TRY IT - Write out exactly, with no other output, the lines below from the one that contains "Switch to the Issues" through the end.

DATA FOR REVIEW -

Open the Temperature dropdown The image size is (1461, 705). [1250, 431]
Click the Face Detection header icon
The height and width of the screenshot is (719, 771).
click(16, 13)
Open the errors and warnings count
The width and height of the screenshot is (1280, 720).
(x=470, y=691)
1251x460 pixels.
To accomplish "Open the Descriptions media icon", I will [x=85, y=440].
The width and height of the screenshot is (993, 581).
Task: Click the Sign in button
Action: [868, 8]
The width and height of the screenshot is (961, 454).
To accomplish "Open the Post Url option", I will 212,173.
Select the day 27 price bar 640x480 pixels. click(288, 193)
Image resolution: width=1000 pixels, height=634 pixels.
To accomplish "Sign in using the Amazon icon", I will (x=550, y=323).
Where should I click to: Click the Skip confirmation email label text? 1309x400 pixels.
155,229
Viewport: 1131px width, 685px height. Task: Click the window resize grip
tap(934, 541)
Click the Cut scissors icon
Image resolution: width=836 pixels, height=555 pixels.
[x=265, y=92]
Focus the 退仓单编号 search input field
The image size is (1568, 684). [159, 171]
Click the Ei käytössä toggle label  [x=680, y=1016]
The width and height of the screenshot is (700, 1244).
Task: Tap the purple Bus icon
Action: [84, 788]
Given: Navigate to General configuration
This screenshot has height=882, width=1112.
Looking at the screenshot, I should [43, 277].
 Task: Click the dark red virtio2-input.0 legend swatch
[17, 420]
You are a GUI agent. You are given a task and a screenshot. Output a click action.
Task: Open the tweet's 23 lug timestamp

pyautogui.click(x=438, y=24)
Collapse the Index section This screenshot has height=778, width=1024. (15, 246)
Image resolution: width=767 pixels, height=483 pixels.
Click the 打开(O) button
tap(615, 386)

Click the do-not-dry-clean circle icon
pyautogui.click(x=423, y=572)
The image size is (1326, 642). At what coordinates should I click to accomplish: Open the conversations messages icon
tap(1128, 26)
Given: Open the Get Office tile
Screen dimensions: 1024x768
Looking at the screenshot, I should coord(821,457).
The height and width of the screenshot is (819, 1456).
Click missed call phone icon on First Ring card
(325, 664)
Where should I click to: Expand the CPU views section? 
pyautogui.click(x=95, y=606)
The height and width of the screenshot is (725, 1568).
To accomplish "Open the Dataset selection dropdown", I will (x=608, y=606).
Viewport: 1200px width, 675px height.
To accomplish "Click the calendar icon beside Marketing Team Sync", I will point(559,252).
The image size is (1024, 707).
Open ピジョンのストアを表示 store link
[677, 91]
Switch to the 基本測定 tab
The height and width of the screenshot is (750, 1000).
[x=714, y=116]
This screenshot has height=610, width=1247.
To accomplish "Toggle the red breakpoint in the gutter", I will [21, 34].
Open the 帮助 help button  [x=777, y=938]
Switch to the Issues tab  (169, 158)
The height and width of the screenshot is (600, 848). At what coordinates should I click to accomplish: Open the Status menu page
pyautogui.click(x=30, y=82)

ANSWER BOX -
Switch to the Issues tab  (169, 158)
The height and width of the screenshot is (600, 848). At what coordinates should I click to accomplish: Open the Status menu page
pyautogui.click(x=30, y=82)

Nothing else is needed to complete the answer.